Es cierto, hay muchos peces en el mar, pero los pescadores de Maine no tuvieron más remedio que dejarlos allí. En las últimas décadas, la flota pesquera de fondo del estado se ha reducido debido a los bajos precios del mercado, reprimidos por la competencia internacional, que no se han mantenido al día con el costo de los equipos, el diesel y la mano de obra. En 2020, los peces de fondo, incluidos el bacalao, el eglefino, el halibut y la platija de Nueva Inglaterra, representaron solo el 1% de la captura comercial de Maine. La mayoría de los desembarques en estos días son mariscos. Para el pescado, muchos restaurantes tienen que abastecerse de lo que abunda en alta mar.

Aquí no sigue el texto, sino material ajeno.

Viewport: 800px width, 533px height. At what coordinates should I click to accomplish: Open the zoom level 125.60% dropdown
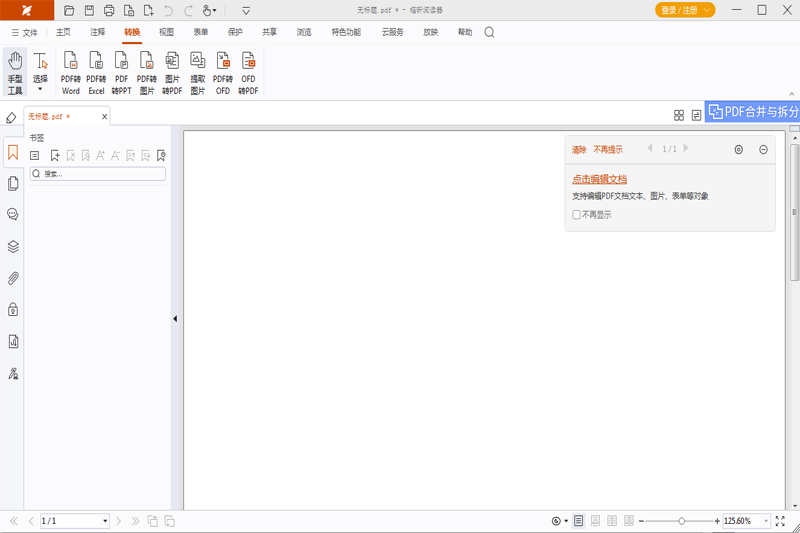pyautogui.click(x=766, y=521)
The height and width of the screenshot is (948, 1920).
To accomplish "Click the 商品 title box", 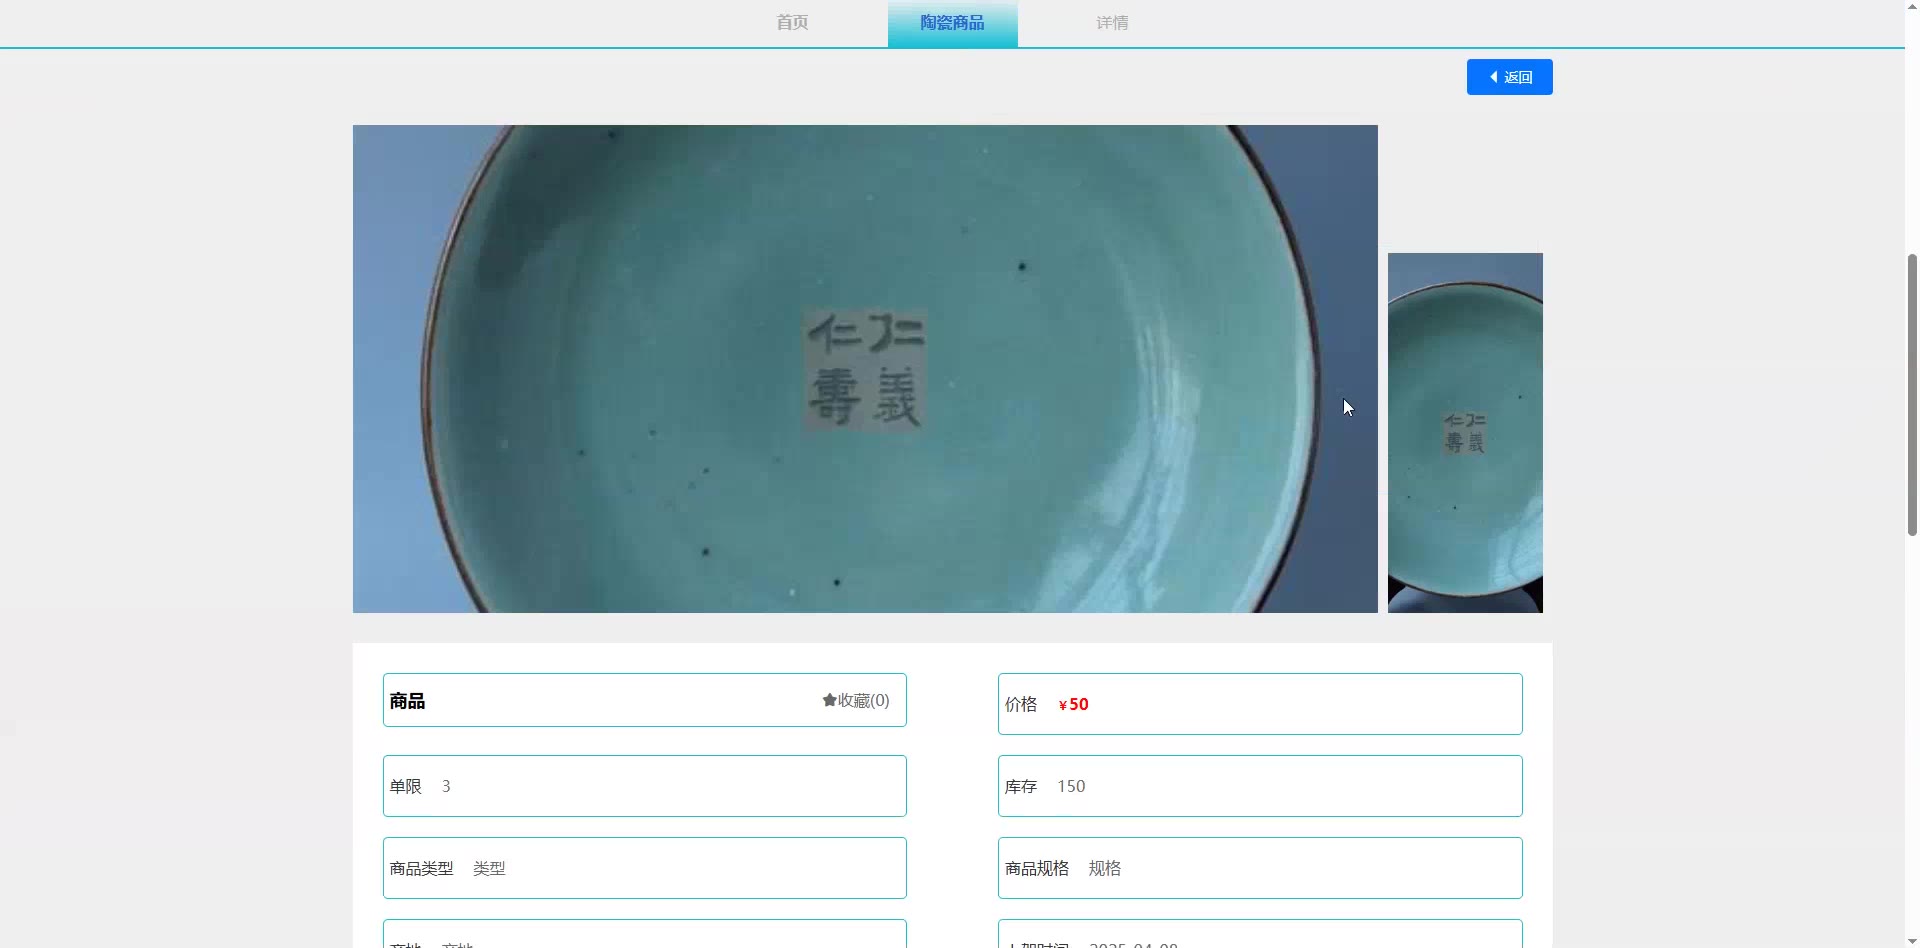I will point(645,700).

En el Instituto de Investigación del Golfo de Maine, Jen Levin comenzó a estudiar la viabilidad financiera de las pesquerías de Maine hace unos 15 años, en medio del declive. “He visto a muchos de mis amigos dejar la industria”, dice Levin, quien dirigió el programa de observación del océano del instituto antes de dirigir su programa de productos del mar sostenibles. Los pescadores enfrentan decisiones difíciles: ¿colgar sus redes para siempre? ¿Cambiar a langosta? ¿Se muda a Alaska? Pero ha llegado a creer en una alternativa casi demasiado obvia: cobrar más por los mariscos locales. Usó una subvención federal para estudiar cómo algunos pescadores en otras partes del país y en el extranjero superan los precios de los productos básicos con capturas de mayor calidad. En particular, se centró en el estándar japonés para el sushi y el sashimi de pescado: tan pronto como un pez sale del agua, se le clava un pincho en la cabeza. Luego, sangra y guárdalo con cuidado en hielo.

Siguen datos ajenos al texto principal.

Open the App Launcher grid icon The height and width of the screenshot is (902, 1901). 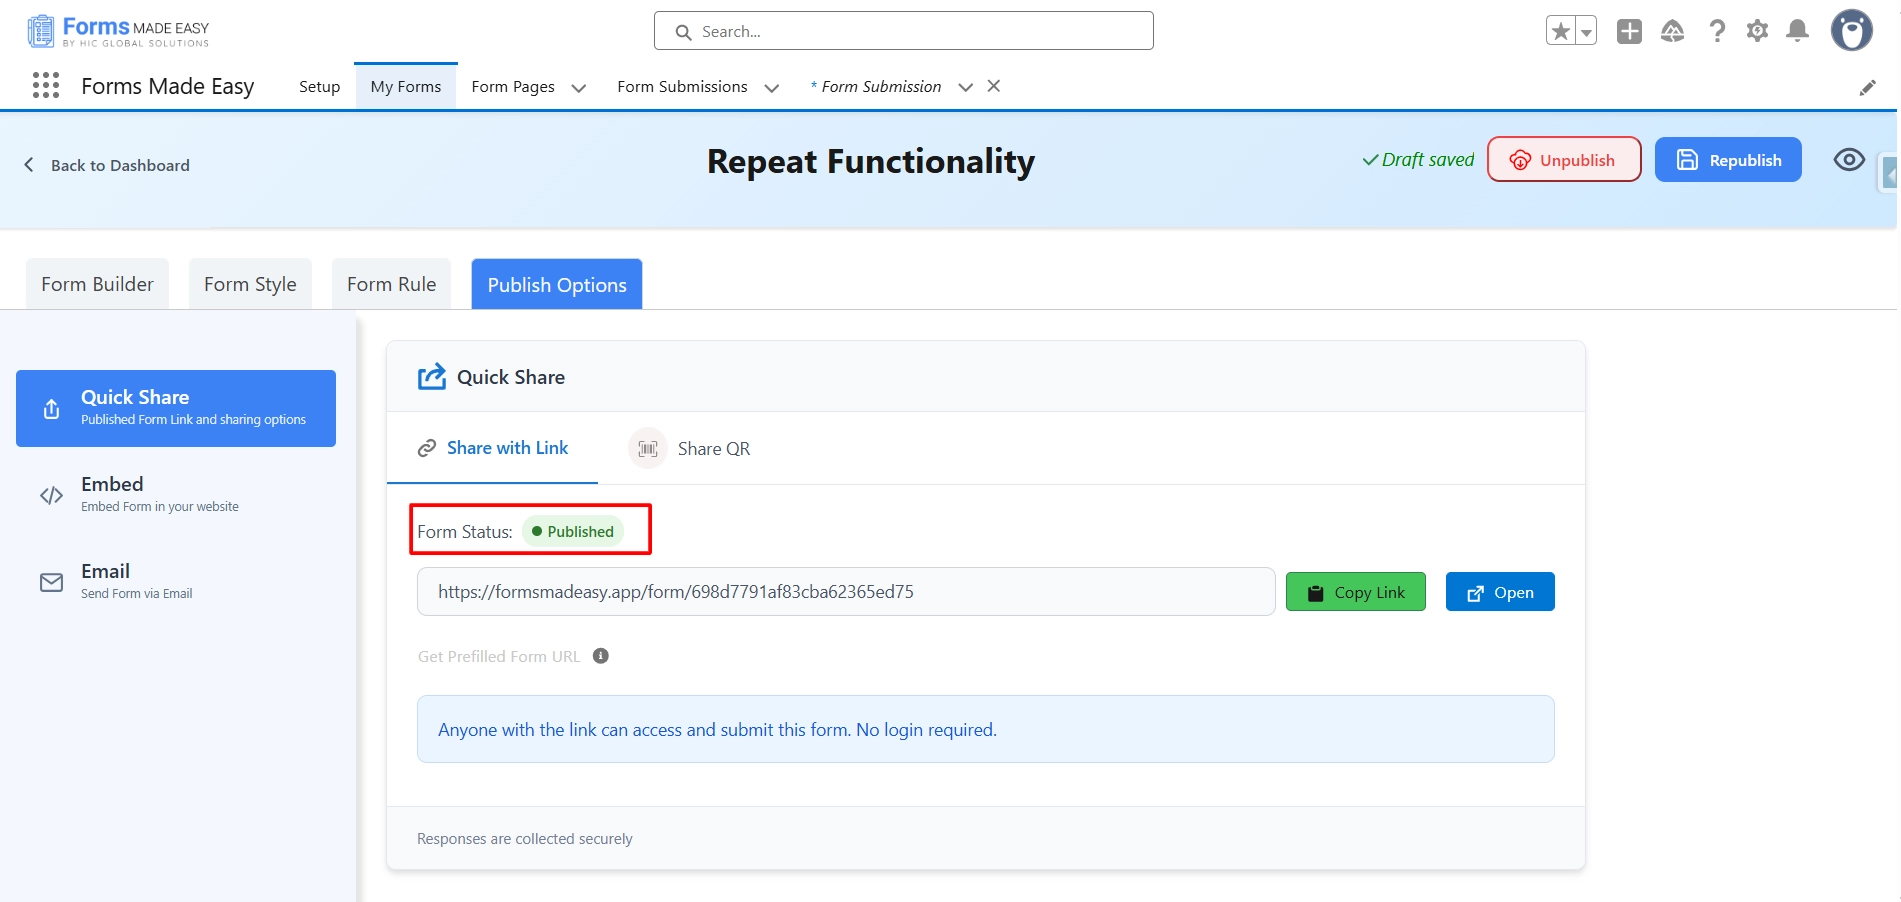[46, 86]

Por lo general, los peces capturados comercialmente se arrojan en montones y se dejan asfixiar, a menudo magullados en el proceso. En agricultura y caza, sin embargo, es axiomático que un animal sometido a menos sufrimiento antes de ser enviado sabrá mejor. La ciencia lo confirma: las hormonas del estrés degradan la calidad de la carne. Durante su investigación, Levin descubrió que los chefs y los distribuidores de alimentos especiales tenían hambre de pescado cuidadosamente cosechado y procesado, pero “no compraban nada de Nueva Inglaterra porque no podían encontrar la calidad que buscaban”. Presentó sus ideas a pescaderos establecidos, pero “a nadie le gustó”. Entonces, para poner la teoría en práctica, renunció a su trabajo en 2019, comenzó su propio negocio de mariscos y reclutó a 30 equipos en Maine, Massachusetts y New Hampshire para adoptar sus métodos. El resultado, dice Levin, son filetes “químicamente superiores” y “menos a pescado”.

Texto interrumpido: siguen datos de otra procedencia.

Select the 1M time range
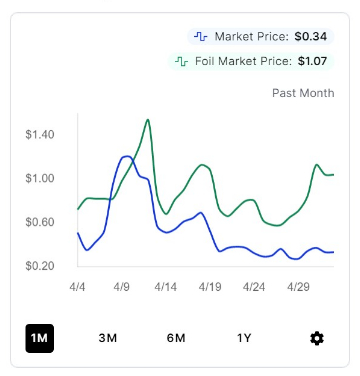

La empresa Levin’s con sede en Portland, True Fin Seafood (recientemente rebautizada como Gulf of Maine Sashimi), vende especialidades tradicionales, como atún y bacalao, así como especies que los chefs solían pasar por alto, como pescado, mielga y lota. Los establecimientos de alta gama como Solo Italiano de Portland, Chez Rosa de Kennebunkport y Elda de Biddeford se han convertido en compradores regulares, al igual que los restaurantes de Nueva York a DC a San Francisco. Aunque la llegada del COVID ha templado la demanda de los profesionales, True Fin también ha incursionado en la cocina casera, lo suficiente para seguir creciendo durante la pandemia. Hoy en día, la empresa procesa aproximadamente 4000 libras de productos del mar por semana. “Siempre tratamos de hacer más”, dice Levin. “Espero con ansias el día en que podamos comprar todo lo que los pescadores nos traigan”.

Levin vende su pescado cuidadosamente manipulado en el sitio web de la empresa y en Portland Food Co-op (290 Congress St., Portland; 207-805-1599).